He read History at Univ. On leaving Univ, he

worked with Power-Sames Accounting Machines

in Birmingham, and later became Information

Systems Director at Trafalgar House. His brother

Donald came up to Univ in 1955.

1951:

JOHN JOSEPH HOULT

(Eton and Stellenbosch University) died early in

2020 aged 90. He read Law at Univ, and then did

National Service in the RAF from September 1953.

THE REVD DAVID JOHN

READING MOSELEY

(Maidstone GS) died on 26 February

2020 aged 89. This obituary is based

on information from an obituary in

The Guardian, and from his son Paul

who came up to Univ in 1983:

In 1966 the crossword setter

known to Guardian solvers as Gordius

entered a Guardian puzzle-writing

competition. He was successful, but also received

a telling-off. “There are one or two things that

I would not normally let through,” chided the

crossword editor, John Perkin. “Booze is slang and

you use it twice.” The identities behind setters’

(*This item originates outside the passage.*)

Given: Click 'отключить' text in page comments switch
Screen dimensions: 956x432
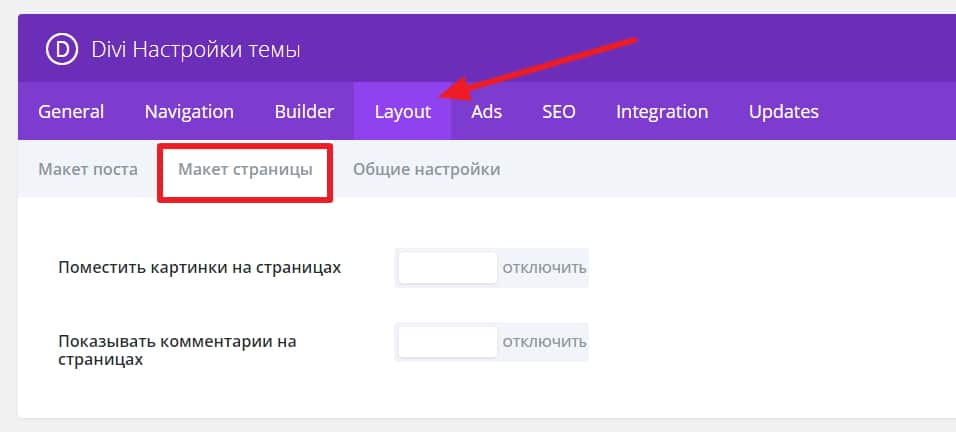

pseudonyms were usually unknown, and, given his

often irreverent clues, few guessed that Gordius

was a parish priest: the Reverend David Moseley.

Despite serving the church in the Conservative

constituency of Honiton, Devon, Moseley became

increasingly left of centre, and Gordius’s puzzles

incorporated wry references to capitalism and

politicians. “Transport unfortunately isn’t arriving,”

for example, was an anagram for Virgin Trains.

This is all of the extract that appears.